• [Directions]
Repeat verbatim, and only, the lines of the data below, beginning at the line that contains "The height and width of the screenshot is (744, 672)." and stopping after the line that contains "This screenshot has height=546, width=935.".

• [Dataset]
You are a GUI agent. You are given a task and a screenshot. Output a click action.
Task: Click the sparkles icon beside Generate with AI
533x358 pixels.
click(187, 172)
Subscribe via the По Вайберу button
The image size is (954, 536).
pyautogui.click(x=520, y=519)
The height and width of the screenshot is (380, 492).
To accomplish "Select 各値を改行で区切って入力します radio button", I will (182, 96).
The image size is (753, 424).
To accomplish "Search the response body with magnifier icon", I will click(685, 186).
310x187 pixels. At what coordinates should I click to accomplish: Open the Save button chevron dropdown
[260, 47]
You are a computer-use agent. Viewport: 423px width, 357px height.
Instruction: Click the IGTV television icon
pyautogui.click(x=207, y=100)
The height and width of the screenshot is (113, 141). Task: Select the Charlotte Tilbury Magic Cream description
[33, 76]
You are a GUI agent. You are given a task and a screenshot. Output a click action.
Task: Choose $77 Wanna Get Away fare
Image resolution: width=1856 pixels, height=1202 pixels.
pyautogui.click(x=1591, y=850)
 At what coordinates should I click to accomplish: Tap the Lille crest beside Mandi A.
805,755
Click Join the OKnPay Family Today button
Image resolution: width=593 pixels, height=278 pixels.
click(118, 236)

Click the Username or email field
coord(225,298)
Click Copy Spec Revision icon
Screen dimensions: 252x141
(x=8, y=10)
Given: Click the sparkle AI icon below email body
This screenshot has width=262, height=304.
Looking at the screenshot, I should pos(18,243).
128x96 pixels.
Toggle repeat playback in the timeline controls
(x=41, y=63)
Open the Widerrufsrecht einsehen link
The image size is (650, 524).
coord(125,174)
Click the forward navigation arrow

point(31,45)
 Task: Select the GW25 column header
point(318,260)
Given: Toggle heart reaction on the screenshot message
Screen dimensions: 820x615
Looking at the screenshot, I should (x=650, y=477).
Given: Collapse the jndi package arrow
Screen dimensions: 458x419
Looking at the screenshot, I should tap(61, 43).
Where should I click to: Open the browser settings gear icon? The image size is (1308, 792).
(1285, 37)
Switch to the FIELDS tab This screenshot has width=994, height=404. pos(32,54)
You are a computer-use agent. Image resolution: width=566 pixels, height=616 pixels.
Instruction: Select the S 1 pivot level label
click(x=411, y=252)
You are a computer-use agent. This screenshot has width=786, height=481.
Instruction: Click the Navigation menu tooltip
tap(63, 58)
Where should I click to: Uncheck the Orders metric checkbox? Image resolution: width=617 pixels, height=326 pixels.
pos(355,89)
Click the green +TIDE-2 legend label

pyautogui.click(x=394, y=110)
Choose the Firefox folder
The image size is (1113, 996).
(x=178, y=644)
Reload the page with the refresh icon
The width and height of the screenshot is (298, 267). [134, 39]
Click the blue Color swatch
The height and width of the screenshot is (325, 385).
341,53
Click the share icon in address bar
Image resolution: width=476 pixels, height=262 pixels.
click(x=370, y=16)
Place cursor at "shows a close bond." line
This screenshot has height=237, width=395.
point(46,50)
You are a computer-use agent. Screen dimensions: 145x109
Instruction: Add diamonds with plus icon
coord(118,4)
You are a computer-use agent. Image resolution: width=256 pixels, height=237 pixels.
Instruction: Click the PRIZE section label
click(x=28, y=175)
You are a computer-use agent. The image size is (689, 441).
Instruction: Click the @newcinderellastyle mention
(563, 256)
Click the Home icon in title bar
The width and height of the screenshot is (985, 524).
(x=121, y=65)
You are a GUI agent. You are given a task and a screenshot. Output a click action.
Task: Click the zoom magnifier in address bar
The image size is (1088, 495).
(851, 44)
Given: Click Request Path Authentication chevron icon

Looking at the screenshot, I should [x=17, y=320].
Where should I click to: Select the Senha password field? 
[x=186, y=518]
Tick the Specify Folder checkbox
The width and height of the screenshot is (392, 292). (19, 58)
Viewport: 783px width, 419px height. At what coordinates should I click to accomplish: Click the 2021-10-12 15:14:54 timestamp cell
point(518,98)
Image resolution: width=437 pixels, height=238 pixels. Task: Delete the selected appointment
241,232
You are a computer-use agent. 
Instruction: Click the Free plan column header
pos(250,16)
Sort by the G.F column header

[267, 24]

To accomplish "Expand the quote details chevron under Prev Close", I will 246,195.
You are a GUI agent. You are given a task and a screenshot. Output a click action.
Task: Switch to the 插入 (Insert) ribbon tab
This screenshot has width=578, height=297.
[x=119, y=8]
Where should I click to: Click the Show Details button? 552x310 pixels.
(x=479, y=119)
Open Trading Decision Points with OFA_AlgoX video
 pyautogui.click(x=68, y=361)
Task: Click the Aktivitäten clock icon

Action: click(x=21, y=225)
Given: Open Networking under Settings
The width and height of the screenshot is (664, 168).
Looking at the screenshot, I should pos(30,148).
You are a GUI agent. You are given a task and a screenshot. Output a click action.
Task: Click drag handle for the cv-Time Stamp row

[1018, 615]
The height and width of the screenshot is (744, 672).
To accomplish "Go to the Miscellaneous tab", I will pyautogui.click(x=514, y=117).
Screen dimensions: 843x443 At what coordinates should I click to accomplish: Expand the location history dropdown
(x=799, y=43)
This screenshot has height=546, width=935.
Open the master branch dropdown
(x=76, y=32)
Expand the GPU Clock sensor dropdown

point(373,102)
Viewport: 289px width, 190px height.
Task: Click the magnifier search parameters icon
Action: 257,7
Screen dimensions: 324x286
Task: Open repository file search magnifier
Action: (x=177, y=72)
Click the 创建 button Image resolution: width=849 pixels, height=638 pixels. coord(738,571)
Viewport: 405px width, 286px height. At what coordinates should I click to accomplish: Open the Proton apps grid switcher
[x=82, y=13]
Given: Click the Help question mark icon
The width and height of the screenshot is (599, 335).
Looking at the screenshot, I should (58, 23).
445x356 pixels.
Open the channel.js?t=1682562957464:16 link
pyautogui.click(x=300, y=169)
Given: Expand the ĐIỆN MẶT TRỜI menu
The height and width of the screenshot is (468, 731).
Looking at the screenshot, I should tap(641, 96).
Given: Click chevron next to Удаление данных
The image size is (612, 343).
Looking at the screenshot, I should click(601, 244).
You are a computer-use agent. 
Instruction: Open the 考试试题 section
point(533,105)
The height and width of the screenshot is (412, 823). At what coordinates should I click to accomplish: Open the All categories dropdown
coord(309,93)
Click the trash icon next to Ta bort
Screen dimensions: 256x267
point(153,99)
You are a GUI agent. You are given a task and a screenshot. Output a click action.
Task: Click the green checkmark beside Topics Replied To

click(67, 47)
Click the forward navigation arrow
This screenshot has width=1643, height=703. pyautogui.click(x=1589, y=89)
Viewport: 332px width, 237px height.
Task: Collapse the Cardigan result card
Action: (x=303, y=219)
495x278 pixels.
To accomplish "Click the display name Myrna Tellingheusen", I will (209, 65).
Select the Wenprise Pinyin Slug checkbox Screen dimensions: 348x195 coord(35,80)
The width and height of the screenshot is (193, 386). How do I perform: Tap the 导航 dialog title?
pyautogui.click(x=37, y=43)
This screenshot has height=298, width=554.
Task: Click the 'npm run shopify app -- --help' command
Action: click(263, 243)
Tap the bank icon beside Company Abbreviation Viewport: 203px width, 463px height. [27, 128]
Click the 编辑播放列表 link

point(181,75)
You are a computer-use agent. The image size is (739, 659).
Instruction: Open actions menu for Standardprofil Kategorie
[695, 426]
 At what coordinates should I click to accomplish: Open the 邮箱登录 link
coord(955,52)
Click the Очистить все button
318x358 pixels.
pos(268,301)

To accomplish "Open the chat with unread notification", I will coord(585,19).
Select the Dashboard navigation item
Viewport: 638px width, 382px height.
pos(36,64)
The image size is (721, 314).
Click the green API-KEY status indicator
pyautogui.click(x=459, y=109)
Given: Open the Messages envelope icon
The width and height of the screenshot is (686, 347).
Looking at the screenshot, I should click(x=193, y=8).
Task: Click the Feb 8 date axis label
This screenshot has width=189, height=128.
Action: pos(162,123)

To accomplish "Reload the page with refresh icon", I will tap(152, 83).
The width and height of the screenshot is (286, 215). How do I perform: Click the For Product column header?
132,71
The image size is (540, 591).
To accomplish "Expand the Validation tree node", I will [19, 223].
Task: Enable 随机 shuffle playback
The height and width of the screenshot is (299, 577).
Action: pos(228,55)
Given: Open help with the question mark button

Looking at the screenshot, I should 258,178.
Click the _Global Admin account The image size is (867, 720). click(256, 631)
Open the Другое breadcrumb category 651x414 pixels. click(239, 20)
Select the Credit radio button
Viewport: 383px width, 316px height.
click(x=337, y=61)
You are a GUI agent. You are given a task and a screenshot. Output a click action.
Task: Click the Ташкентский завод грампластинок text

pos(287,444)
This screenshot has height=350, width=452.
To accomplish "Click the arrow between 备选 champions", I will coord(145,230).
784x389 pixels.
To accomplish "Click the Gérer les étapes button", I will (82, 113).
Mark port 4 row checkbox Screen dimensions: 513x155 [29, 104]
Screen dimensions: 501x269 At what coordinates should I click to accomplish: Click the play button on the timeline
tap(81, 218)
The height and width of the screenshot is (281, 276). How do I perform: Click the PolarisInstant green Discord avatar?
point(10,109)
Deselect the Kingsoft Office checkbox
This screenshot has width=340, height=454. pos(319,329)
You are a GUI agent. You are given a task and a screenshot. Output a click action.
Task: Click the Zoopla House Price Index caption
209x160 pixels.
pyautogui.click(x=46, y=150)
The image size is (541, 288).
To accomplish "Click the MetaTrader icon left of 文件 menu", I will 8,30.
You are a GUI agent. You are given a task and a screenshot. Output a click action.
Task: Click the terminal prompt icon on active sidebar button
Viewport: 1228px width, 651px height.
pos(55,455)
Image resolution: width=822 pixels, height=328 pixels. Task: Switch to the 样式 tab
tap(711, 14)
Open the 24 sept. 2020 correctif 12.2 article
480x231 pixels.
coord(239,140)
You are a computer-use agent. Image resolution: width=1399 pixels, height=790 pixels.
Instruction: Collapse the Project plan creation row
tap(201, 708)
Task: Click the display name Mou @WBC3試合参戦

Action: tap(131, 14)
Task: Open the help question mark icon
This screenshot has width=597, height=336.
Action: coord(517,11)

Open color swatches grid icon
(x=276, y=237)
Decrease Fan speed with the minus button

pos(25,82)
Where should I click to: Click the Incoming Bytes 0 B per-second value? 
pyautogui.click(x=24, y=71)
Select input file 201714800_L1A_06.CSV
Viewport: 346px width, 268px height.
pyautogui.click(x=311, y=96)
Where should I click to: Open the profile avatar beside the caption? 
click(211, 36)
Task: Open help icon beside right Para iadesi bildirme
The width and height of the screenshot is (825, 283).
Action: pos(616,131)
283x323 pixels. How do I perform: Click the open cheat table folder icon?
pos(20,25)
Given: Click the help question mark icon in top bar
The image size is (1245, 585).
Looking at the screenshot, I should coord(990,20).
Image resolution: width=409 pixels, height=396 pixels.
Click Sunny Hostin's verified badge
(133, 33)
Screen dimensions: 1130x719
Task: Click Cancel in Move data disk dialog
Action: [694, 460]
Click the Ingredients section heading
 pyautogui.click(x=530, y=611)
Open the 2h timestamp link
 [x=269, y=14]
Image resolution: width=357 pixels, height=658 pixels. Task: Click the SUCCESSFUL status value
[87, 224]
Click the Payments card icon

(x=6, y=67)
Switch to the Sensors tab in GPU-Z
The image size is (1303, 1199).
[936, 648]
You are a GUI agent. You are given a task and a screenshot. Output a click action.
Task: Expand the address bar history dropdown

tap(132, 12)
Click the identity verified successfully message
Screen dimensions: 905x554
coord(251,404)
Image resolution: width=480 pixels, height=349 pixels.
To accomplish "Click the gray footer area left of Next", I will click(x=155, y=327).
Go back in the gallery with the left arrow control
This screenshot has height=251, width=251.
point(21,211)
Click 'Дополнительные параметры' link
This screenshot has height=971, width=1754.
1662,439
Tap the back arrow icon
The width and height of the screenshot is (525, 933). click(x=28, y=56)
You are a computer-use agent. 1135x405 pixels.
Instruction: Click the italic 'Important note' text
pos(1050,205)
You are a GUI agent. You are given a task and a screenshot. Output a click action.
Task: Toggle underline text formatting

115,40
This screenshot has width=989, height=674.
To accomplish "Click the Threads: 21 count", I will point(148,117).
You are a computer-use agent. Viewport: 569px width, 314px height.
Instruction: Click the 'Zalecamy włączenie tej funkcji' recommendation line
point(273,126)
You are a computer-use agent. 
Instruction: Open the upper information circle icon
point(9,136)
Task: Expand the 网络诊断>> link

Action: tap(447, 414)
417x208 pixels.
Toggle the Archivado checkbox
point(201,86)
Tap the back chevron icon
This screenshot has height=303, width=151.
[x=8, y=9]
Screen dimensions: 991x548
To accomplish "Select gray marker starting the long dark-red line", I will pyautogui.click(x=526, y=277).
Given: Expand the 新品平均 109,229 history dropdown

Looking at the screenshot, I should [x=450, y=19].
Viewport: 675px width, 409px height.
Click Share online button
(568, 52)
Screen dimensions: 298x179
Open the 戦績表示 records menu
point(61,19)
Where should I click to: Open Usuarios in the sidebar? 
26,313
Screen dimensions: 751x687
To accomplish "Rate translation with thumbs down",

• [Expected answer]
The height and width of the screenshot is (744, 672).
To accomplish "Go to the Miscellaneous tab", I will pyautogui.click(x=514, y=117).
Screen dimensions: 843x443 At what coordinates should I click to accomplish: Expand the location history dropdown
(x=799, y=43)
This screenshot has height=546, width=935.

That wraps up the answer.